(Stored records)
- - -
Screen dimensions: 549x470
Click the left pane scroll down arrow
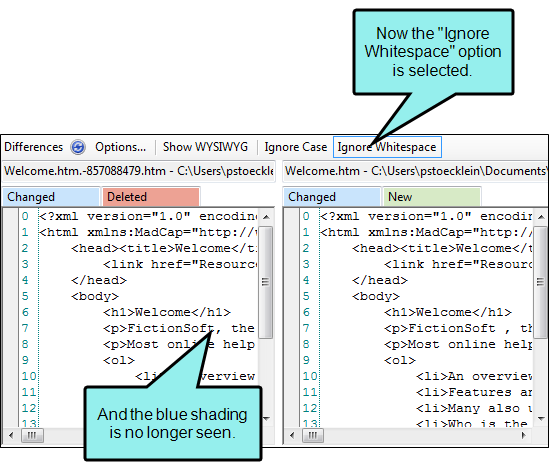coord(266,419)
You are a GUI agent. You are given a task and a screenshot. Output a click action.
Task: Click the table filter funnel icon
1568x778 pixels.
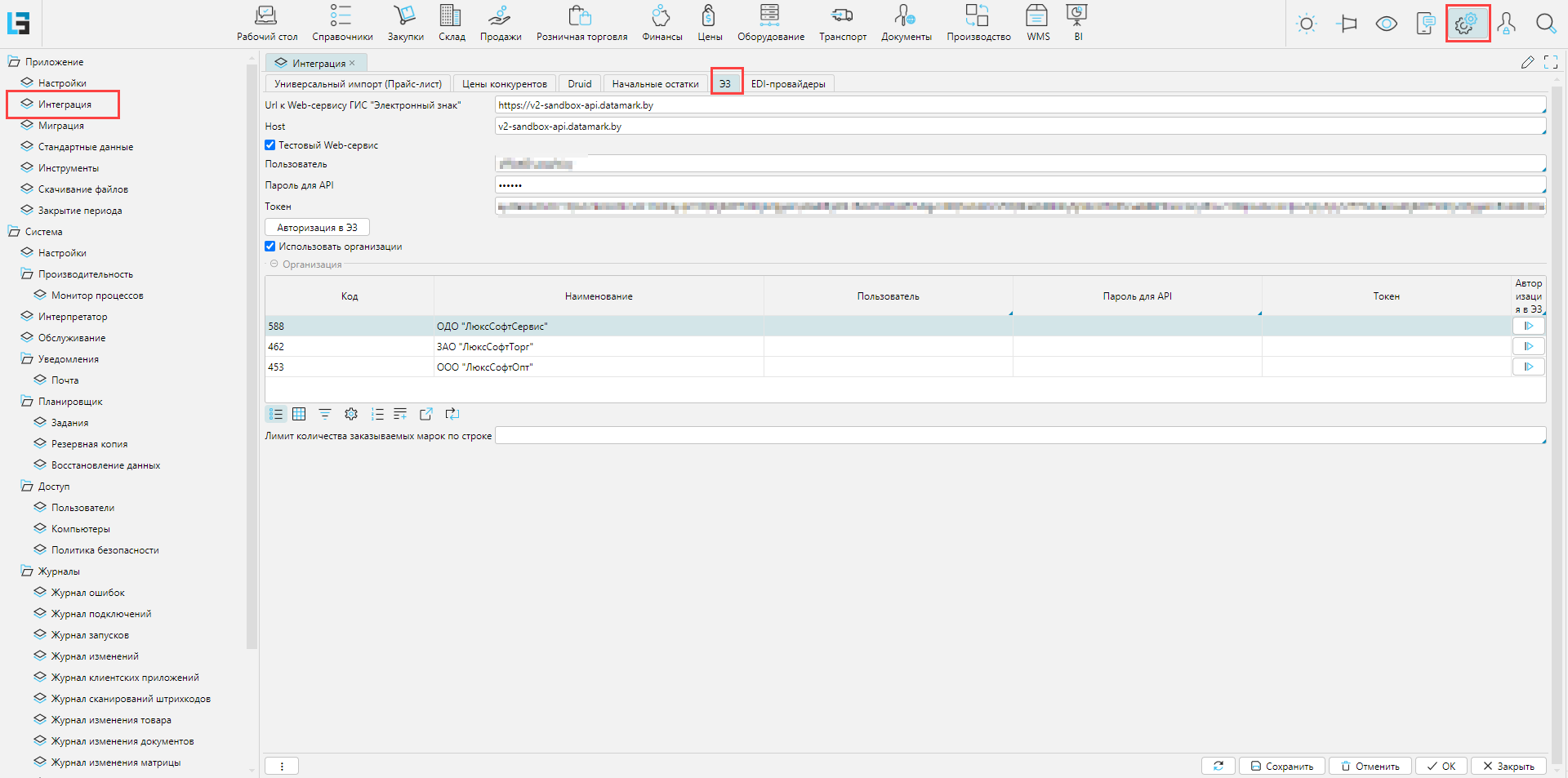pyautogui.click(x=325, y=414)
- - -
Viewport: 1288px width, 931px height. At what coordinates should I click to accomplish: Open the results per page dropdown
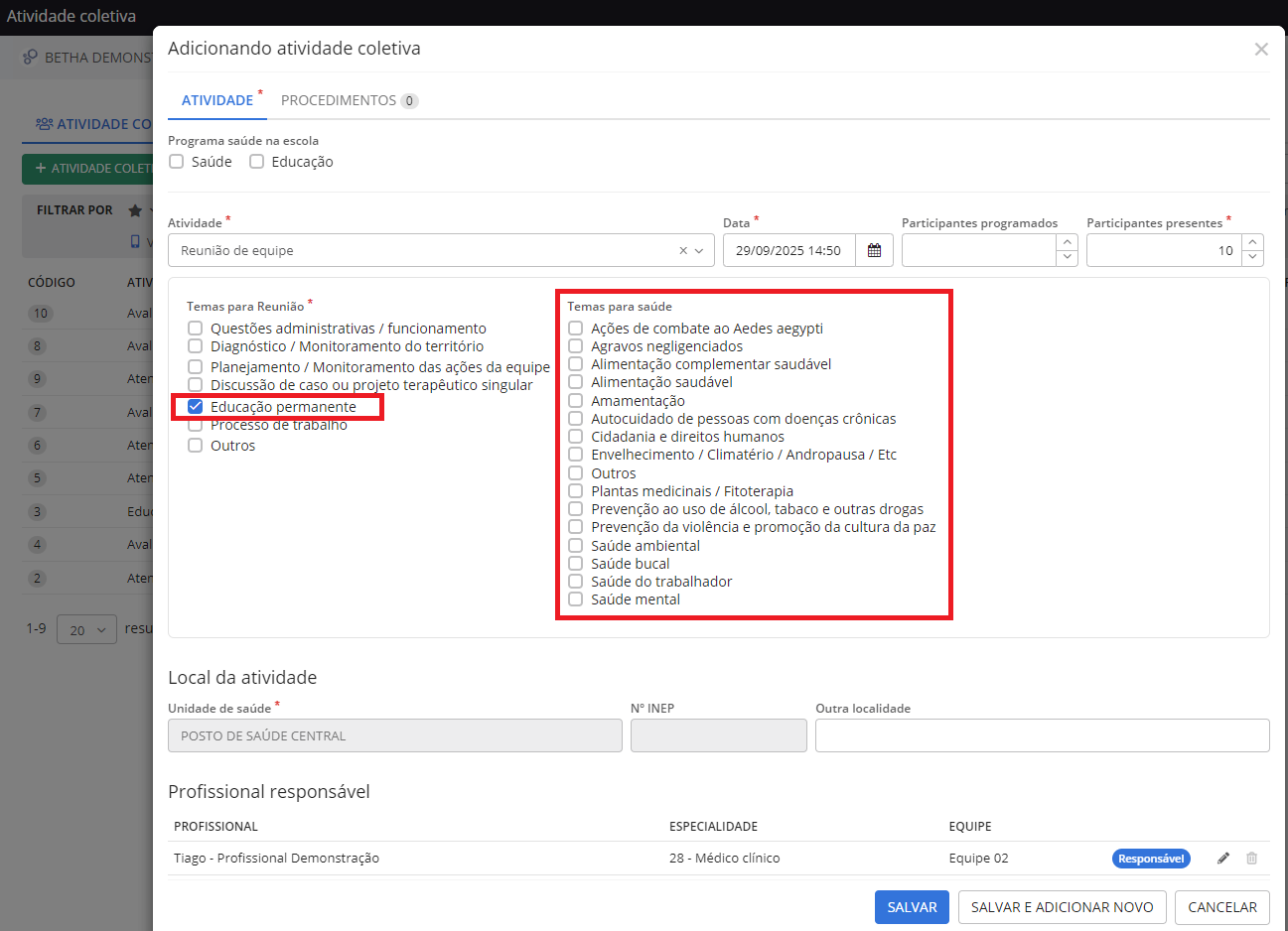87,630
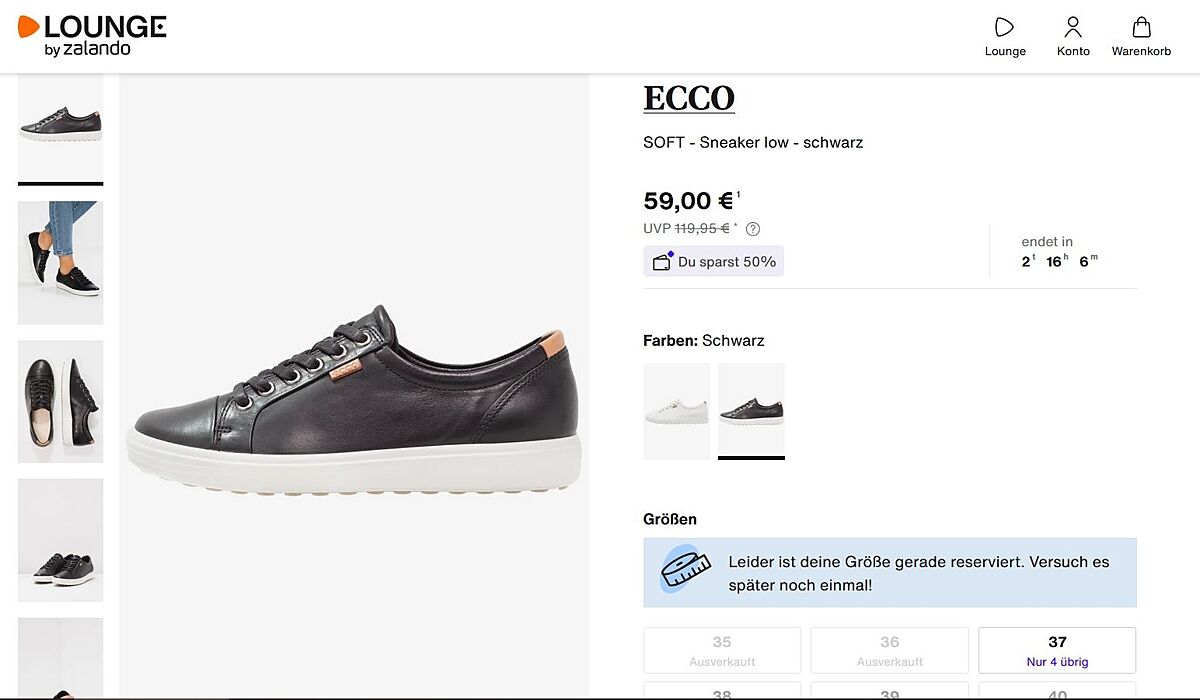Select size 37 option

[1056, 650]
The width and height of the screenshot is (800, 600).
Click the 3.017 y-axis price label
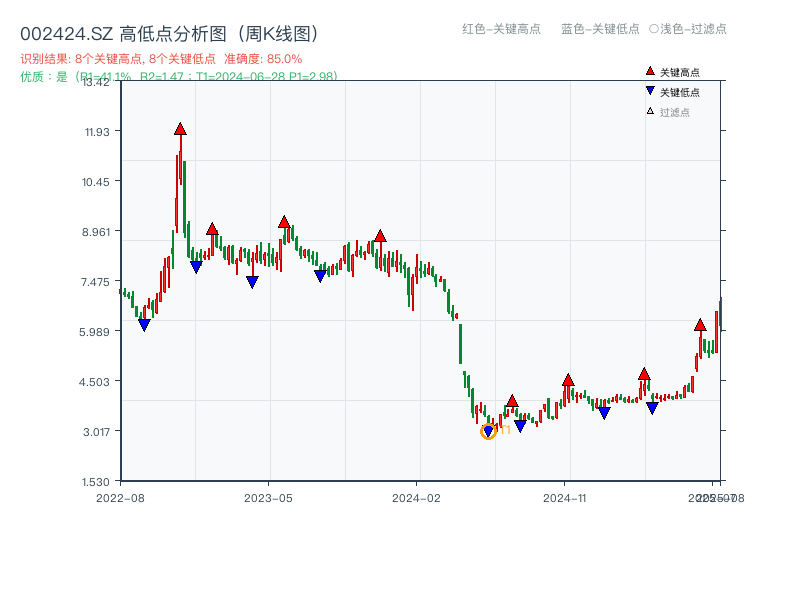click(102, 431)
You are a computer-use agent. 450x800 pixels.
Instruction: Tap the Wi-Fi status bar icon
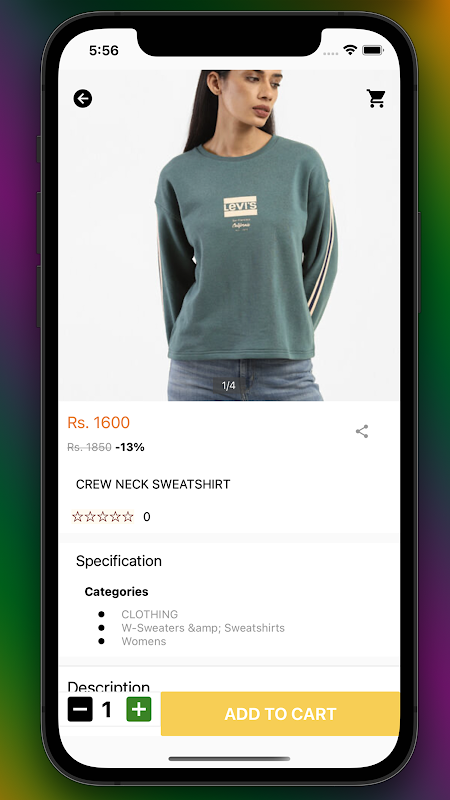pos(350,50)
- - -
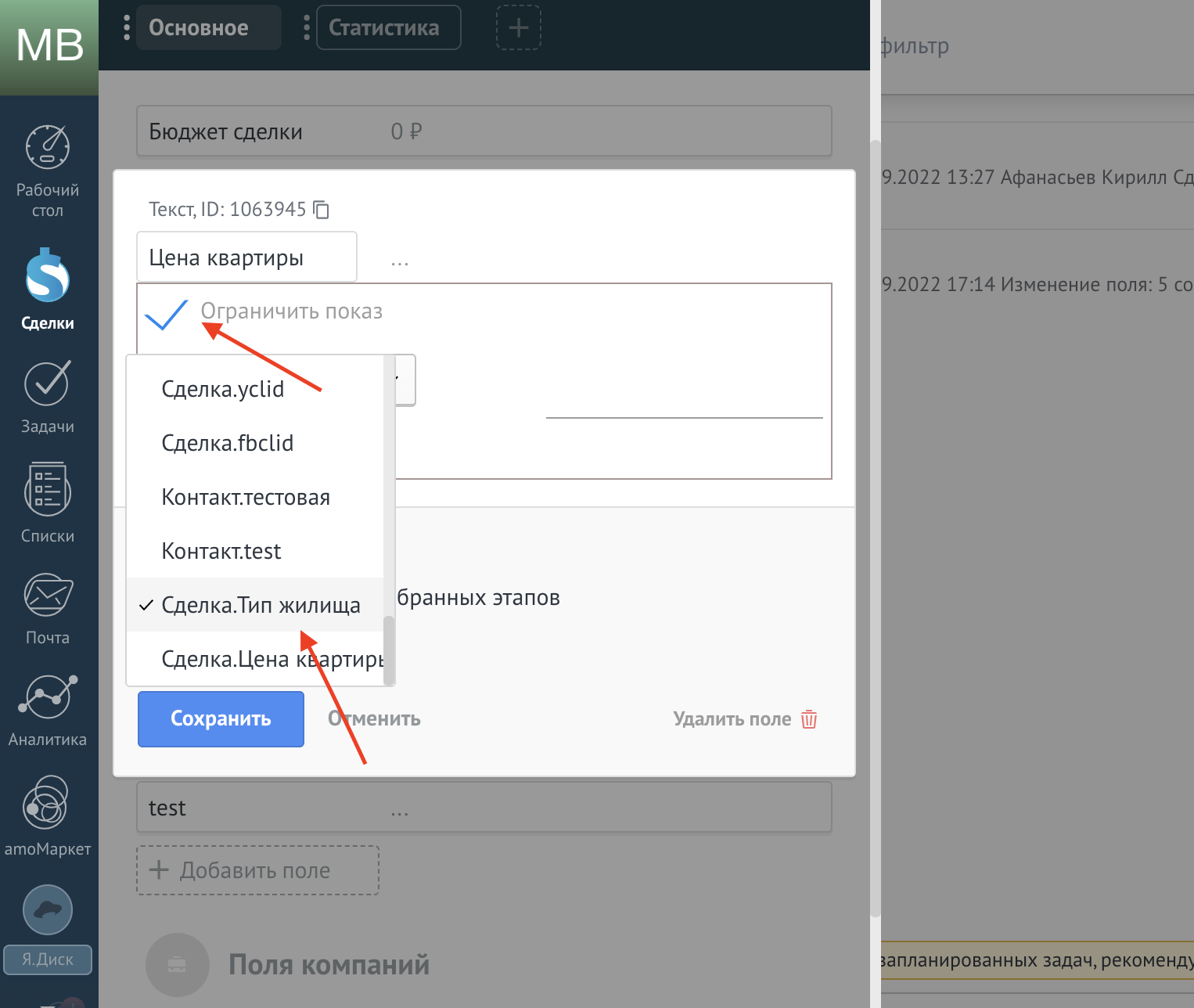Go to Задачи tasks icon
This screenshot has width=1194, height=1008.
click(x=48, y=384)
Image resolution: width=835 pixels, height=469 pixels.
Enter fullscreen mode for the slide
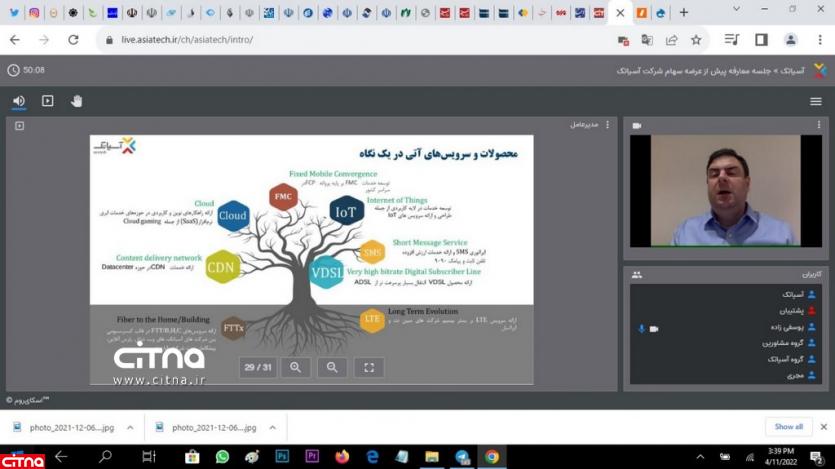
- - -
* Instructions for the task
Your answer should be each line from the entries that includes the string "agent".

* Expected answer
You are a GUI agent. You are given a task and a screenshot. Output a click action.
You are a computer-use agent. 450x800 pixels.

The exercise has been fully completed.